They have been there for every first.
First play dates, first days of school and even first college acceptance letters. For many, college is the first time their parents aren’t there for every misstep and achievement. As students prepare to embark on this step toward independence, there seems to be a last for everything. The last Target run with mom, the last home-cooked meal and the last sleep in a childhood room, possibly with a nightlight turned on.
As college life unfolds, students find creative loopholes to make it feel more like home. Waffle ice cream sandwiches in Rathbone almost resemble a homemade dessert. Late nights in residence hall lounges remind them of movie nights with their families.
Family Weekend can represent the best of both of students’ worlds.
As families shuffle onto campus, students add the finishing touches to their “I Forgot” lists. Proud families are mistaken for tour groups as Linderman Library becomes a tourist attraction. Students speed-clean their dorms as they prepare to show off their new lives to their families. Soon, it becomes apparent how much they have grown since they waved farewell to their parents on move-in day.
Family Weekend seems to fall at the perfect time — just a few weeks after Pacing Break, when many students return to the comfort of home. However, Family Weekend is the true test of independence.
From our first year to senior year, students’ parents are invited to meet the Lehigh family we have chosen to share our four years with.
Families visit and watch as we complete our trial period for adulthood. For the first time, our roles are reversed. There is a slight chance that moms don’t know where everything is (a once unheard of possibility). Students introduce their families to the routes they walk every day and the friends that walk alongside them.
Families flood residence halls, reminiscing on their younger days.
For parents, this is their first true glimpse of all they had envisioned for their child. Students’ lives at Lehigh are a tangible example of what their parents have raised them through up to this point.
Throughout awkward middle school phases and the grueling college application process, they were there. And for just one weekend, they can finally be a part of the life that is a result of all of the hard work they put into our maturity.
We have been able to build our own lives at Lehigh because of the lives parents gave us throughout our childhood.
Thanks to our families, we have the chance to navigate our studies and build lives for ourselves with the comfort of knowing that home is just a phone call away. They were there for all of our firsts, and now this is the first time we have a new and different world to share with them.
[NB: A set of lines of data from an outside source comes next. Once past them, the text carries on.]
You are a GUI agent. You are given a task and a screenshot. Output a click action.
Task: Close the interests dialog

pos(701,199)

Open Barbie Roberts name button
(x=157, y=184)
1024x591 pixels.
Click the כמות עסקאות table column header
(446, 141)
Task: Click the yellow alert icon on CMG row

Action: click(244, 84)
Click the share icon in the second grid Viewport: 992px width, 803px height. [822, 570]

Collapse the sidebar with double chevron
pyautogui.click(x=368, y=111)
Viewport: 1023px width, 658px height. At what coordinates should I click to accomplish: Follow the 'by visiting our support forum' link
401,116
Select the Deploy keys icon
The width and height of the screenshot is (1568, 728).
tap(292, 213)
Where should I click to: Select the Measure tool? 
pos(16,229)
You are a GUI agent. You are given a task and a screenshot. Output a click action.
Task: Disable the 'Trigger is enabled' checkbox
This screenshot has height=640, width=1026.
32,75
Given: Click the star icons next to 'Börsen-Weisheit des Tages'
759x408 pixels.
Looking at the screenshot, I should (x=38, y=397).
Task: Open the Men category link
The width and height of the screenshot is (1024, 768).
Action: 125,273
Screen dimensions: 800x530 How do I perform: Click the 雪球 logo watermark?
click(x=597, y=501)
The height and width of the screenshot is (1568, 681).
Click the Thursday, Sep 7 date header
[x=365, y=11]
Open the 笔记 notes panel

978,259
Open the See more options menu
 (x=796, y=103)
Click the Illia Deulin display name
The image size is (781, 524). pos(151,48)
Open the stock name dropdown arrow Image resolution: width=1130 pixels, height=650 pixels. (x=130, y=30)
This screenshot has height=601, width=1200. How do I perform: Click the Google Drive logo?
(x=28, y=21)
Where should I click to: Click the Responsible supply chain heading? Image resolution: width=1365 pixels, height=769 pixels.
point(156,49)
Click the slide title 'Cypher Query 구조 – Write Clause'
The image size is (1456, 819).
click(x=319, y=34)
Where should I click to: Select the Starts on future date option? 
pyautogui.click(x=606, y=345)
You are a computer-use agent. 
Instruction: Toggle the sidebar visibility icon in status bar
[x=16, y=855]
We stand at the crossroads between nostalgia for what once was and the excitement for the new life we have built. We long for the comfort of home, yet enjoy the freedom of college. We call our parents when we do our first loads of laundry, but plan out our weeks like 9-5 adults. Luckily, we don’t have to choose between growing up and remaining stagnant. We are given the chance to navigate our lives at college independently, all while knowing there’s always a Target run in our near future.